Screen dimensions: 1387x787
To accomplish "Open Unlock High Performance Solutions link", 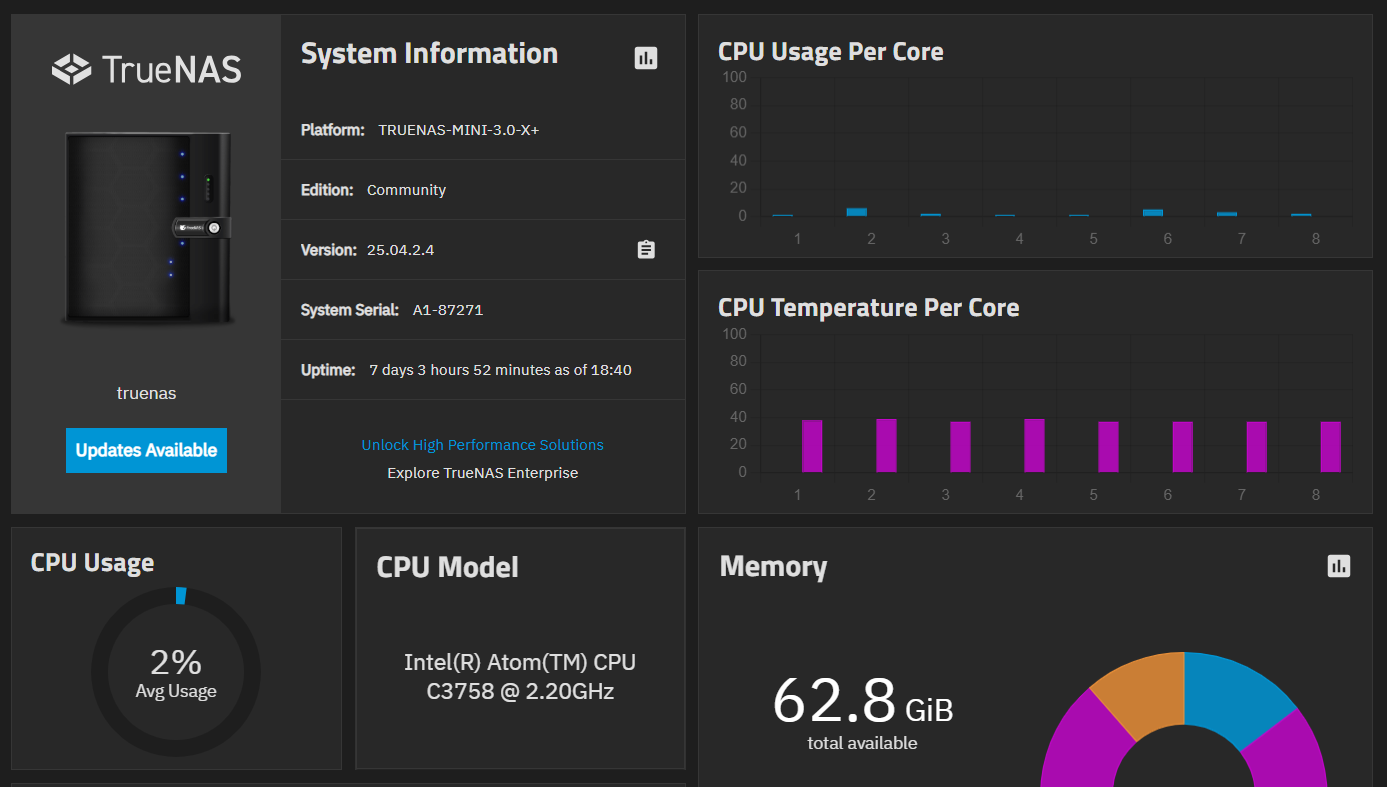I will (482, 445).
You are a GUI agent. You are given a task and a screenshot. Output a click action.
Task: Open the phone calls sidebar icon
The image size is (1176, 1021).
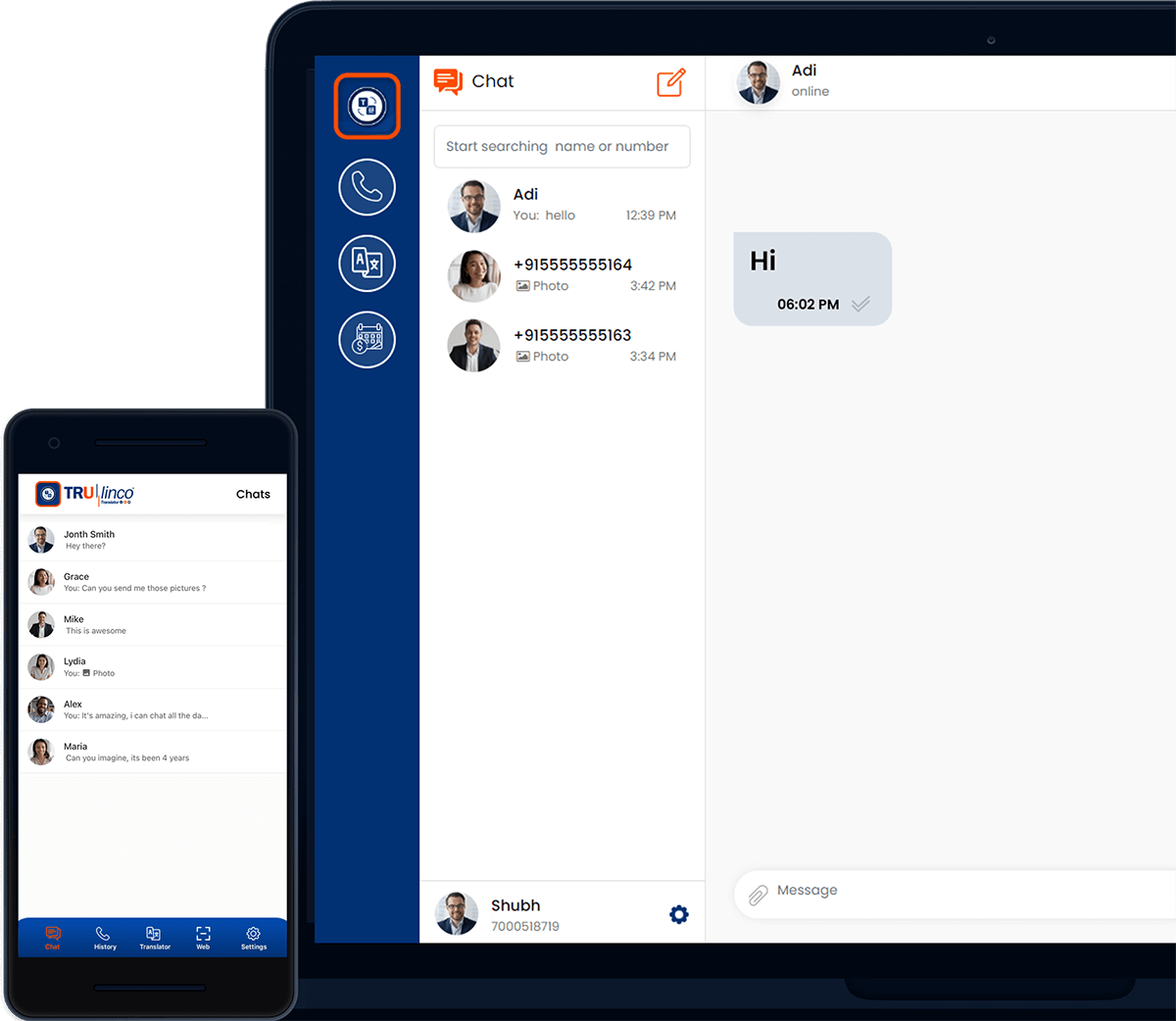(367, 186)
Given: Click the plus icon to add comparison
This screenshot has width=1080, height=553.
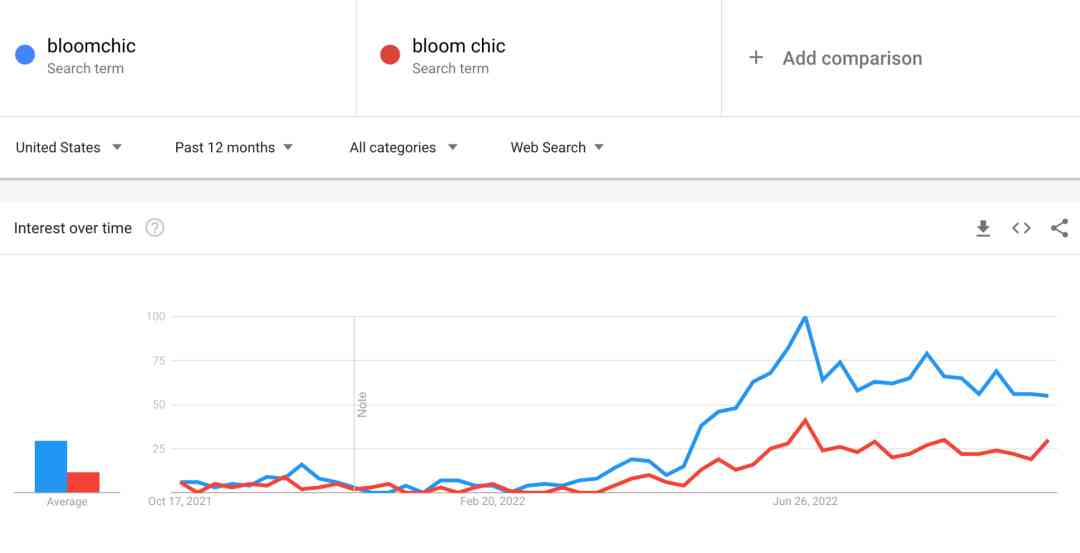Looking at the screenshot, I should (x=756, y=58).
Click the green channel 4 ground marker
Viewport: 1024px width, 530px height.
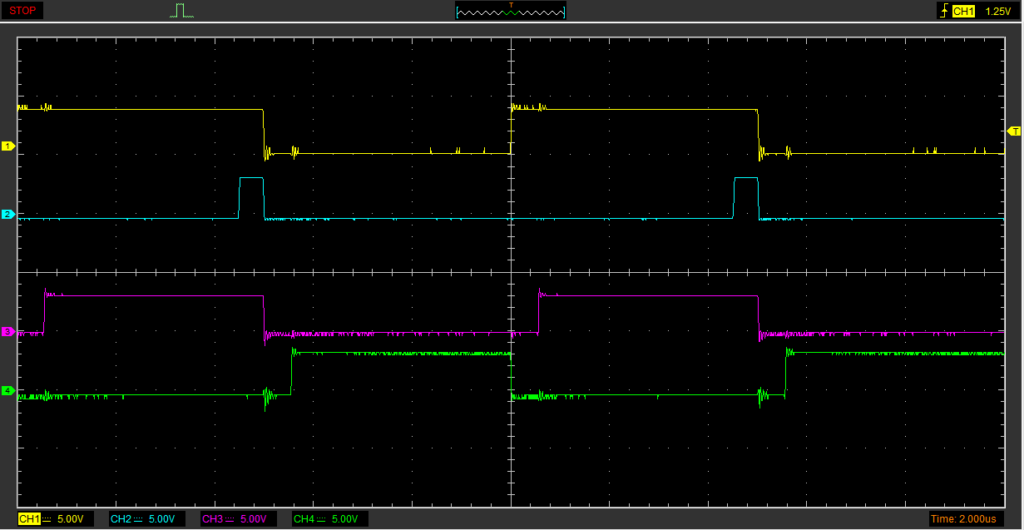click(8, 391)
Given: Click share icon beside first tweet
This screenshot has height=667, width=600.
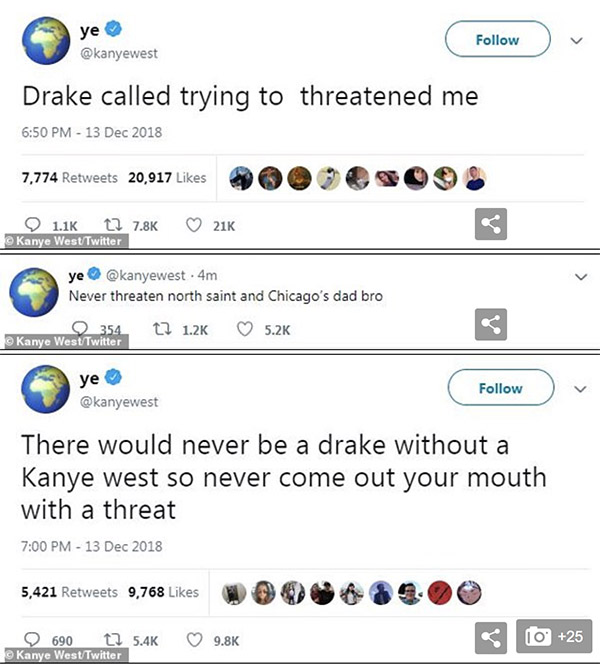Looking at the screenshot, I should tap(491, 224).
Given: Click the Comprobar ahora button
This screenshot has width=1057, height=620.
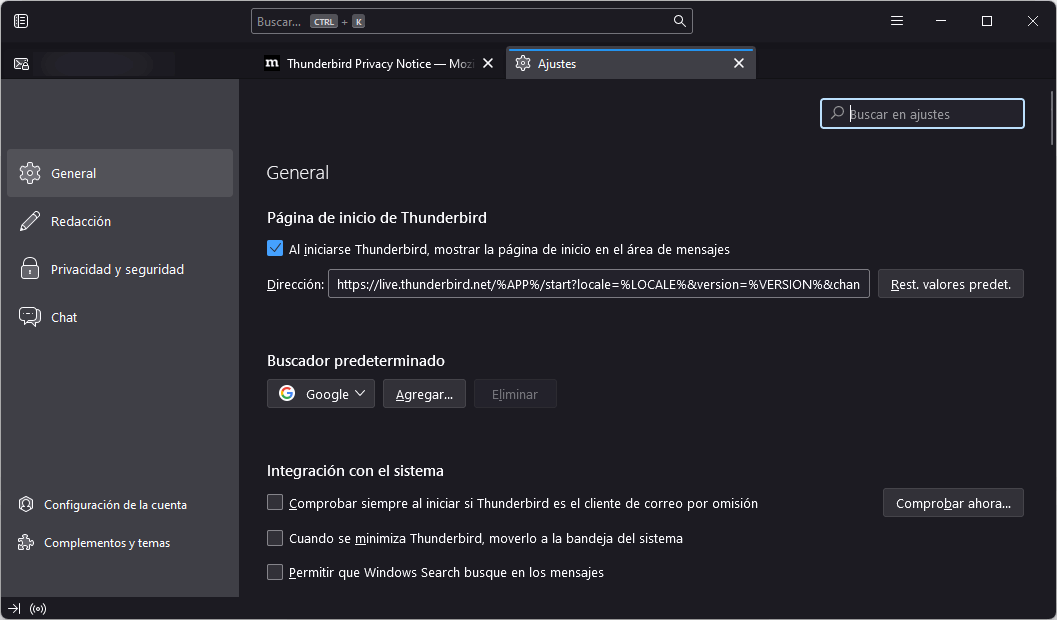Looking at the screenshot, I should [x=952, y=503].
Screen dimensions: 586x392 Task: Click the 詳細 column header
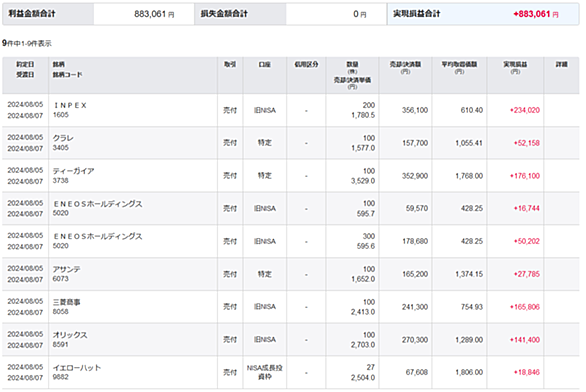pyautogui.click(x=561, y=65)
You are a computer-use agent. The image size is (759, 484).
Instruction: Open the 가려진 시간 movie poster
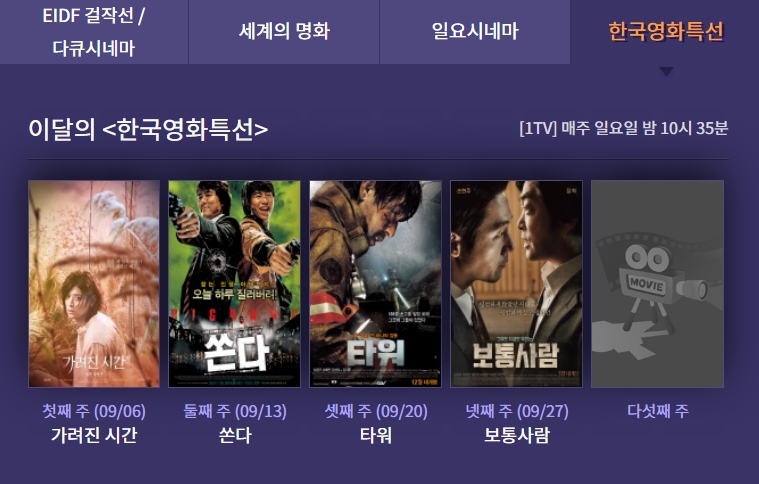coord(94,284)
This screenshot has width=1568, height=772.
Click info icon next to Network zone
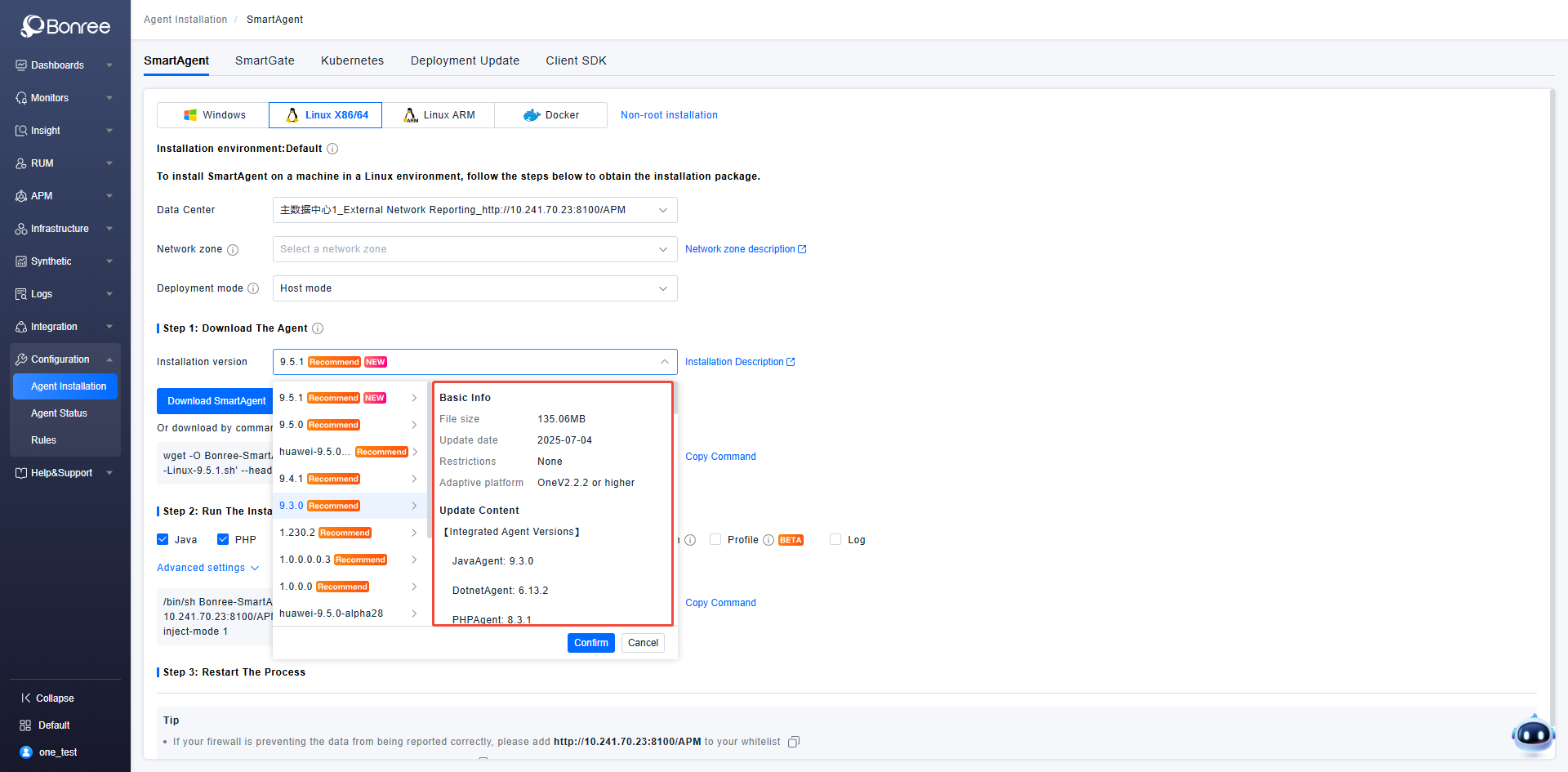pyautogui.click(x=233, y=250)
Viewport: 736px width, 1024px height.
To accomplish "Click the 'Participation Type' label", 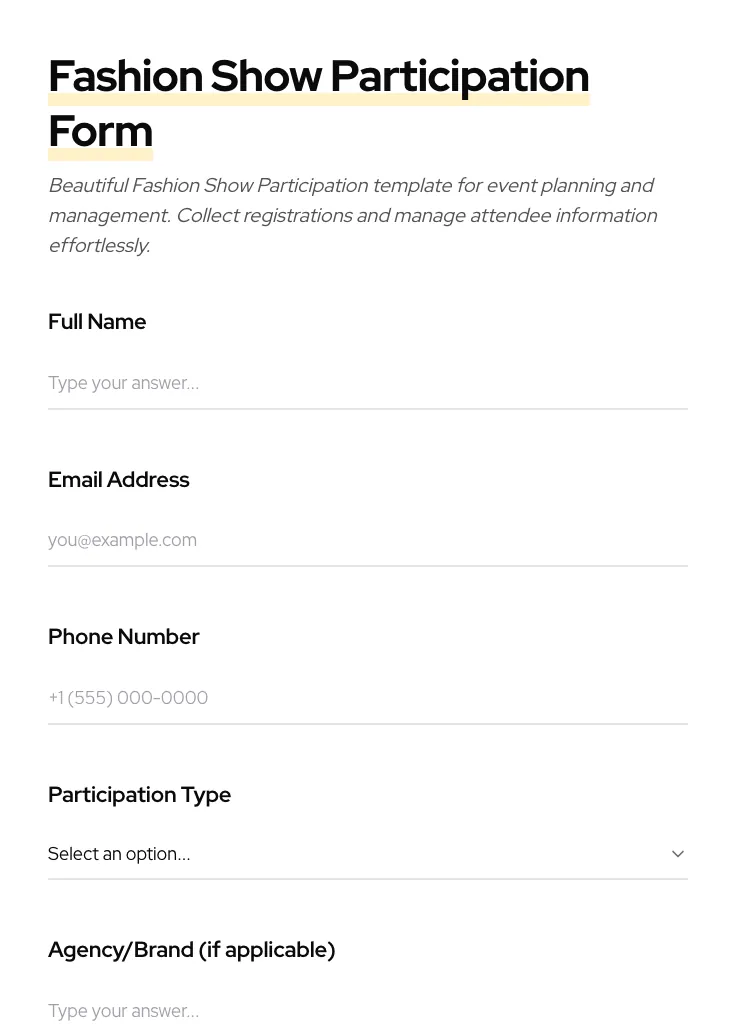I will 139,795.
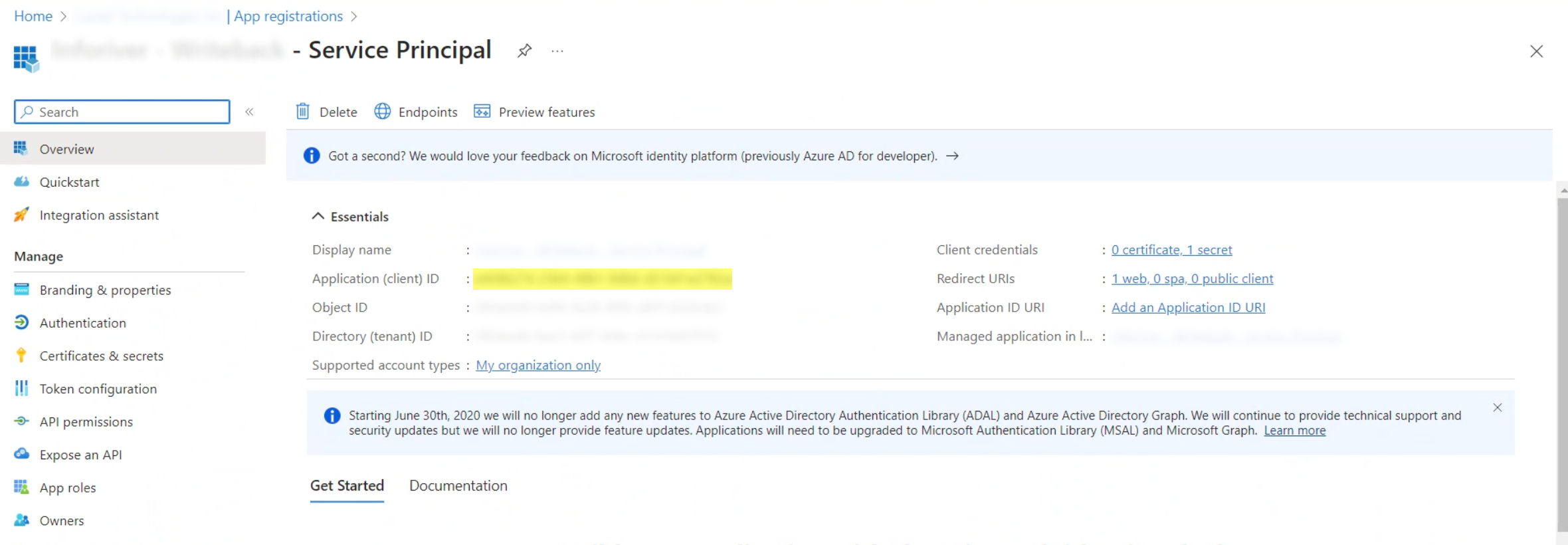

◇ ◇ ◇ ◇ ◇ ◇ ◇

* **What is being asked**
Find where the line with "This screenshot has width=1080, height=553." sits in the material above and where the line with "Given: Click share icon beside first tweet" sits. Set down exactly the lines from the first to the second, both included and nothing else, without pictures.

* **Task output**
This screenshot has width=1080, height=553.
Looking at the screenshot, I should (x=756, y=58).
Click the green channel 4 ground marker
Viewport: 1024px width, 530px height.
click(8, 391)
Given: Click share icon beside first tweet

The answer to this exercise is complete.